Kado buat Bu Ani
Toto Endargo
“Selamat pagi, kota
tersayang!” ucapku pelan ketika colt yang kunaiki masuk
kota. Seorang ibu yang duduk di kananku tersenyum.
“Mari, Bu” basa basiku kepadanya ketika aku turun di pertigaan
depan kantor Kejaksaan.
“Mari!” jawabnya ramah
“Semoga putri ibu cakep!” doa di batinku. Eh siapa tahu besok aku jadi menantunya. Kan, jodoh di tangan Tuhan. He, he, he!
Kuinjak-injak jalan aspal di sebelah kejaksaan menuju sekolah. Hidup bukan untuk bersedih.
Bergembiralah menuju kedewasaan. Tak perlu sedu sedan! Riang adalah jalan untuk menang! Busyet
“Selamat pagi SMP Negeri 2 Purbalingga, pagi ini aku kembali bersamamu. Peluklah
aku! Bimbing dan bawalah aku untuk menjadi
pemimpin, insya Allah kau kan kubangun agar menjadi sekolah
yang termegah di tingkat propinsi. Tentu saja aku akan menjadi pemimpin yang
adil dan arif. Dan pasti berartilah
hidup ini. Sekali berarti sudah itu mati. Ha..., aku
ingat Diponegoro-nya Chairil Anwar.
==
Kutengok ruang guru. Sepi! Kantor tata usaha. Sepi. Maklum baru
setengah tujuh kurang. Hanya Pak Bun, pesuruh, yang sedang menyapu halaman.
“Selamat pagi, Pak Bun!” sapaku padanya
“Pagi, Ar! Ah gemaguse! Tumben mau nyapa orang!” jawabnya. Aku berhenti.
“Tentu! Pagi ini adalah pagi
untuk beramah tamah. Bukan pagi untuk melipat jidat. Lihat matahari cerah,
burung-burung bernyanyi. Mengapa kita tidak? Mari kita menyanyikan lagu gembira!” Kataku sambil berlalu.
Dan mulutku monyong, menyiulkan lagu si
unyil. Nyil unyil unyil unyil… ! Asyik Sro!
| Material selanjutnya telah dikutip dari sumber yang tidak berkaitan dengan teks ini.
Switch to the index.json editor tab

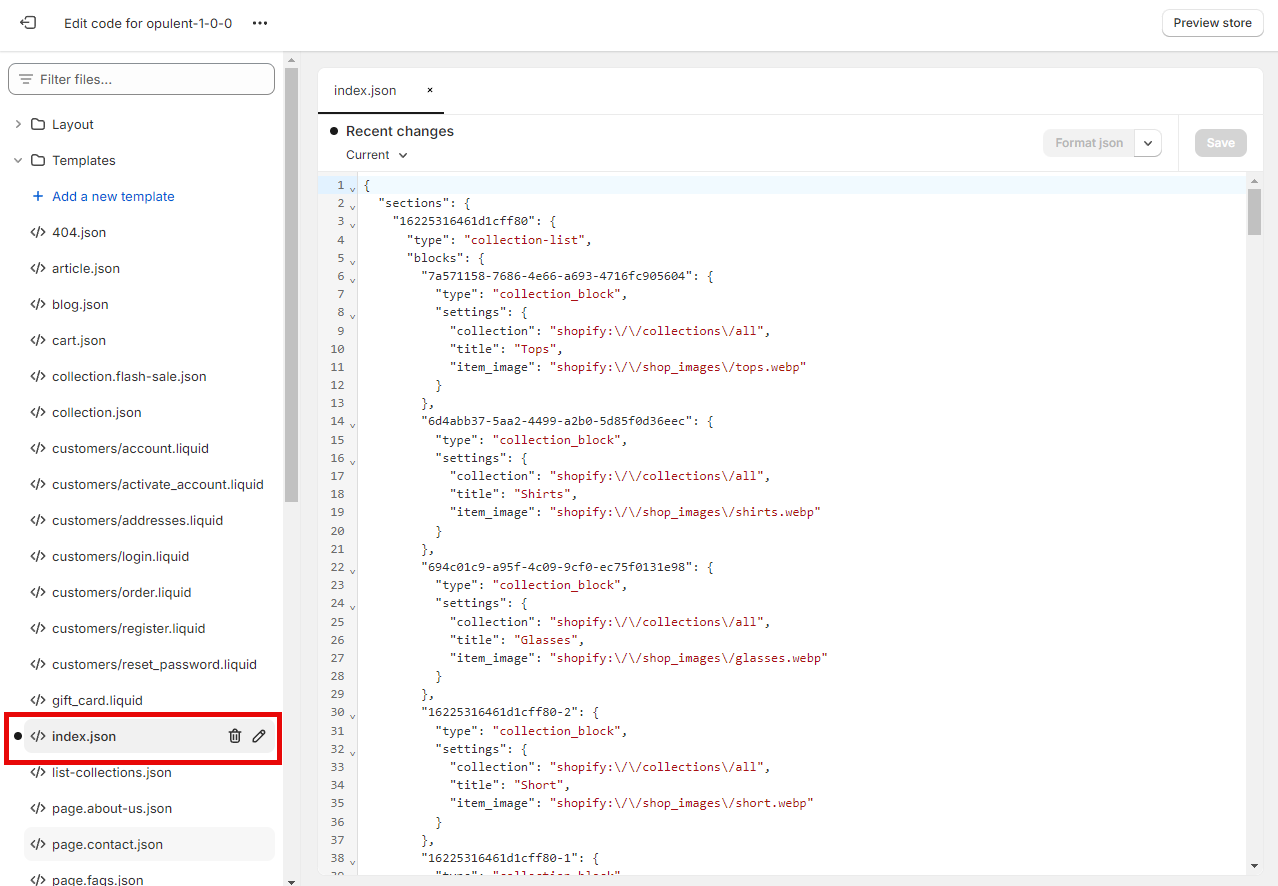pos(365,90)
Pak Bun geleng-geleng kepala, mungkin
batinnya: Argo gila!
==
Baru lima anak di kelasku. Yang tiga sibuk
menyelesaikan Pekerjaan Rumah Matematika. Paling nyontek
teman.
“Uh,
kapan Indonesia maju, kalau generasi mudanya
malas-malas macam kalian. PR saja nyontek!” kataku
pada mereka.
“Ah diam kau,
Ar! Mentang-mentang ketua kelas, disayang guru. Urus saja diri sendiri, seperti belum pernah nyontek!” jawab Tumino.
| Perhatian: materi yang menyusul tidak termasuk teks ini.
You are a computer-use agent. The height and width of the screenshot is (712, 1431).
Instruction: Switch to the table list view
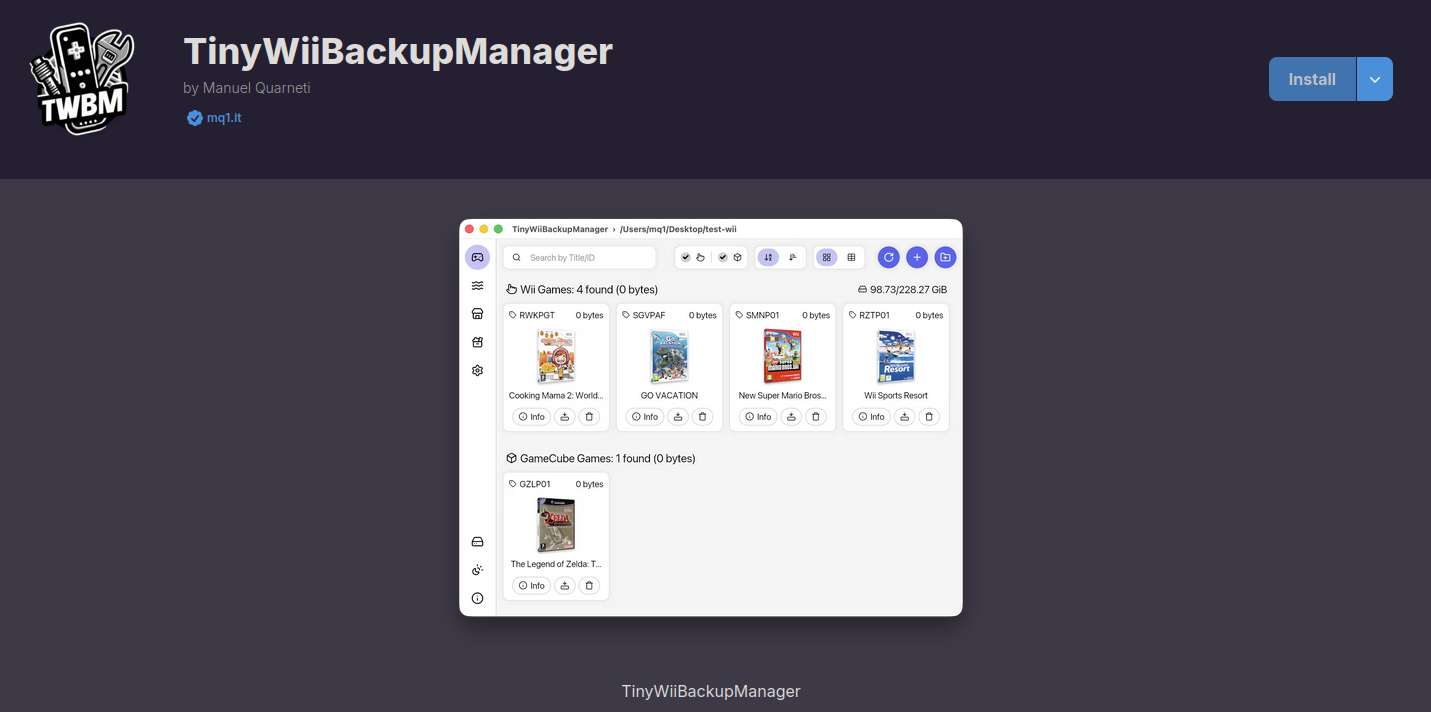click(851, 257)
Sialan, terpaksa aku jadi diam
==
Semakin banyak teman yang datang, makin
ramai suasana kelas. Padahal menurut peraturan sebelum bel masuk anak-anak
dilarang ngendon di kelas. Tapi apa
lacur, adat ngendon sulit dibasmi. Anisa, Isna dan Dyah datang
bertiga.
“Haa, mana kadonya?” tanyaku, “Uih,
hebat!” teriakku setelah melihat Dyah membawa kado.
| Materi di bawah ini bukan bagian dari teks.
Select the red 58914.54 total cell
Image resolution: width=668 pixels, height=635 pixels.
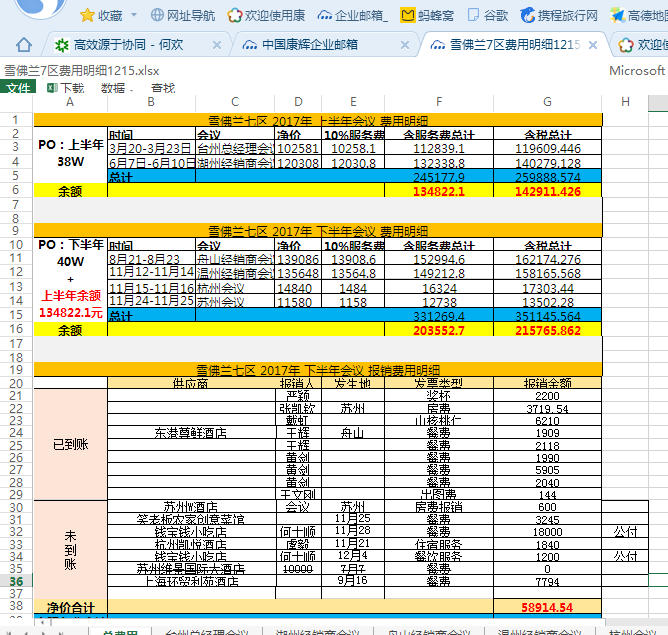(x=547, y=607)
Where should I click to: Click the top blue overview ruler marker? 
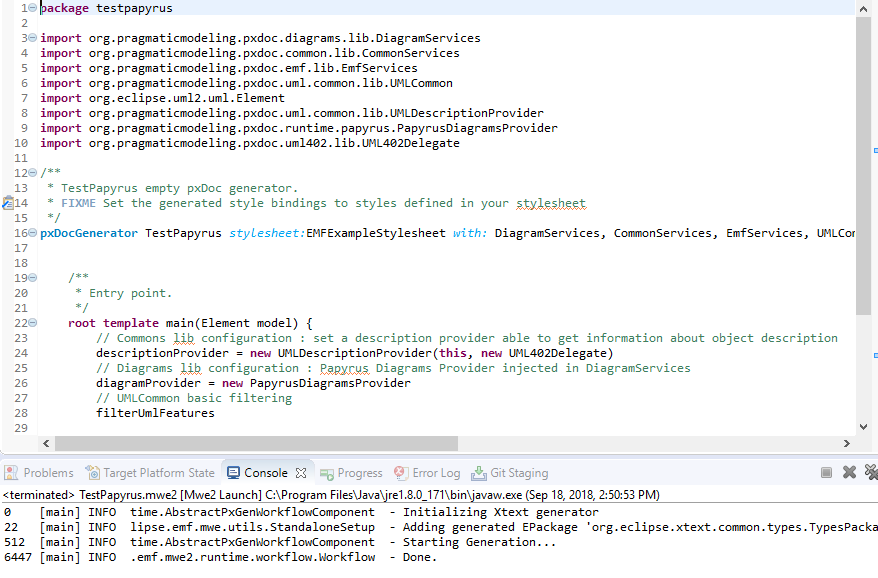[874, 150]
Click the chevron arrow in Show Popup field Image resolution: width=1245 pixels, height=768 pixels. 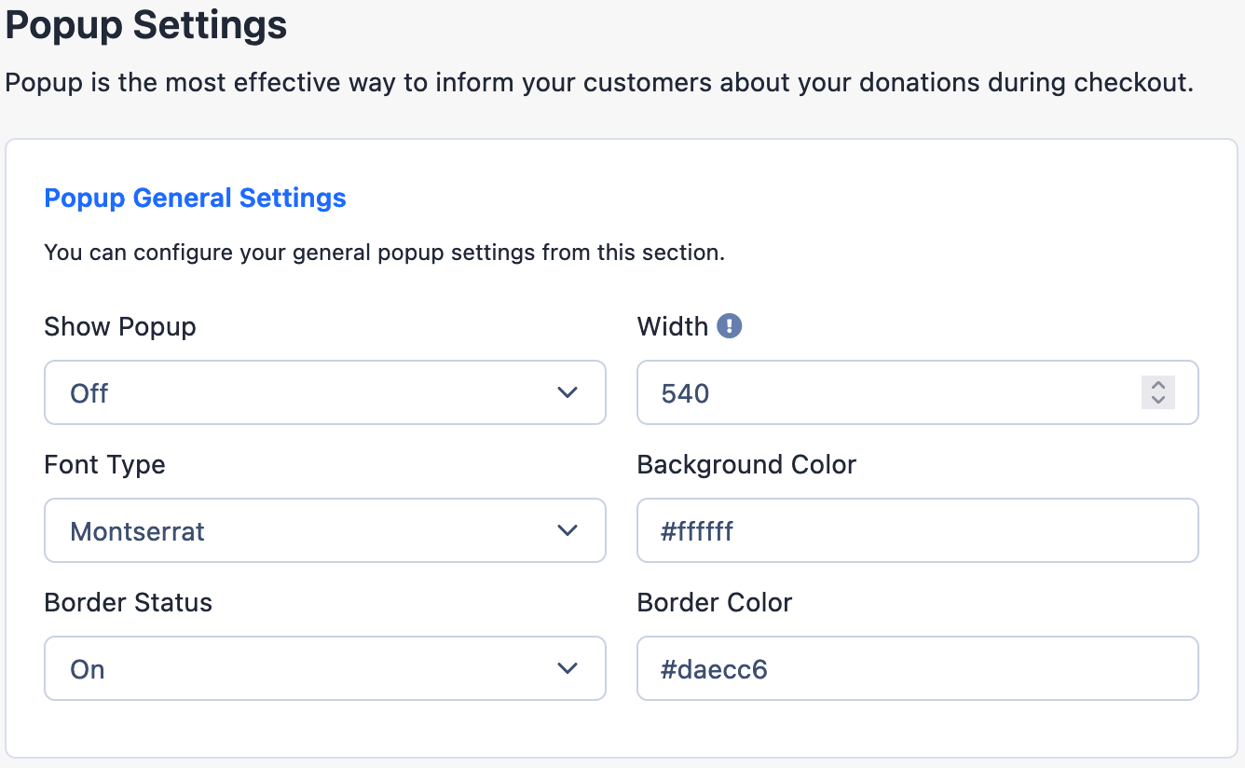coord(567,393)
“Huss, jangan keras-keras!” bentak Anisa sambil memancungkan mulut. Ah, iya acara ini tak boleh terdengar lain kelas.
“Umumkan sekarang kepada anak-anak, mereka kan ikut
nyumbang. Sebentar lagi bel masuk!” saran Anisa kemudian.
Sebagai ketua kelas aku tentu saja ingin
dan berusaha agar tampak berwibawa. Maka kulangkahkan kaki dengan tegap ke
depan papan tulis dan bercuap-cuap.
“Teman-teman, mohon
perhatian sejenakl” anak-anak
diam. Menatapku! Beberapa
masih bercakap-cakap dan menyelesaikan PR-nya. Anak yang di serambi
kelas masuk, ikut mendengarkan.
“Sebentar lagi bell masuk,
maka dengarkan!” lanjutku, “Kado
untuk Bu Ani,
wali kelas kita sudah siap. Acaranya kami rencanakan
menjelang istirahat pertama, pada pelajarannya Bu Ani sendiri. Kado ada dua
buah. Sebuah dibawa Akbar. Mana Akbar?”
“Siap!” jawab Akbar sambil
hormat cara militer.
“Bagus! Dan yang satu dibawa Pika!”
“Tidak mauuu!” seru
Pika cepat-cepat.
“Harus mau!” tandasku, “Kau dan Akbar sama-sama pernah dikartu merah, pernah
disuruh pulang oleh Bu Ani, bukan? Nah, kupikir inilah kesempatan kalian untuk unjuk senyum!”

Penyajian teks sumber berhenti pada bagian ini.